Textauszug:
# # # #
Carsten Eberts, Bremen

"Waaaaahhh" - der französische Jubel war kurz, aber heftig. Auf dem Weg in die Bremer Katakomben schrie Franck Ribéry plötzlich wild los, um ihn war plötzlich alles still und die Augen auf ihn gerichtet. Der Filou hatte seinen Spaß, stellte sein Geschrei gleich wieder ein und lachte. Auch die Mitspieler schmunzelten nach dem Schreck und verschwanden in der Gästekabine. Danach war Ruhe.
# # # #
Bereitgestellte Angaben:
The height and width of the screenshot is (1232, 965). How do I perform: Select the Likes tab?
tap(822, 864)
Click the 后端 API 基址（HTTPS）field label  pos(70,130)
# # # #
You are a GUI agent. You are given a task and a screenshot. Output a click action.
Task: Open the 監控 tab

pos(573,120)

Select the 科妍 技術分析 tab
# # # #
Aufgabenbeschreibung:
Liste alle Handlungen auf, die der Textauszug Franck Ribéry, dort auch „der Filou“ genannt, zuschreibt.

Das Ergebnis:
- schrie plötzlich wild los
- hatte seinen Spaß
- stellte sein Geschrei gleich wieder ein
- lachte